Refactor table collection integrity checks and document. #709

jeromekelleher · 2020-07-08T13:51:59Z

This PR documents the tsk_table_collection_check_integrity function, documents it and refactors the set of options a bit.

As part of the process of documenting the options for this function I realised that they were a confusing mishmash, and I spent a long time trying to figure some simple and clear semantics. We had made special cases of the mutation parents and mutation times basically for the sake of compute_mutation_parents, but it's actually much simpler to just set the values to NULL beforehand.

We do change the semantics of mutation time a little bit here too.

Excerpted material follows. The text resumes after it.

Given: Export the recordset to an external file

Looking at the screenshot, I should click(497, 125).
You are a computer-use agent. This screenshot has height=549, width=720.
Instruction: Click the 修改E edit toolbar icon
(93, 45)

Mixing known and unknown times at a site is fine, but we can have situations where a string of unknown time mutations separate mutations with times, and we need to check these times don't conflict.

Hopefully the whole thing is a bit easier to follow now, and maybe even a little bit more efficient too.

@benjeffery, @molpopgen, would you mind taking a look at the documentation and see if it makes sense to you as C API users? (Any other comments would be much appreciated too, of course!)

Closes #649
Closes #592

codecov · 2020-07-08T14:25:18Z

Codecov Report

Merging #709 into master will increase coverage by 2.32%.
The diff coverage is 96.19%.

@@            Coverage Diff             @@
##           master     #709      +/-   ##
==========================================
+ Coverage   85.41%   87.74%   +2.32%     
==========================================
  Files           8       24      +16     
  Lines        9546    19105    +9559     
  Branches     1827     3563    +1736     
==========================================
+ Hits         8154    16764    +8610     
- Misses        795     1273     +478     
- Partials      597     1068     +471

Flag	Coverage Δ
#c_tests	`85.43% <96.19%> (+0.02%)`	⬆️
#python_c_tests	`90.08% <ø> (?)`
#python_tests	`99.00% <ø> (?)`

Impacted Files	Coverage Δ
c/tskit/core.h	`100.00% <ø> (ø)`
c/tskit/tables.c	`81.37% <95.95%> (+0.31%)`	⬆️
c/tskit/core.c	`93.93% <100.00%> (+0.04%)`	⬆️
c/tskit/trees.c	`90.45% <100.00%> (-0.21%)`	⬇️
python/tskit/provenance.py	`100.00% <0.00%> (ø)`
python/tskit/vcf.py	`100.00% <0.00%> (ø)`
python/tskit/__init__.py	`100.00% <0.00%> (ø)`
python/tskit/cli.py	`96.29% <0.00%> (ø)`
... and 12 more

Continue to review full report at Codecov.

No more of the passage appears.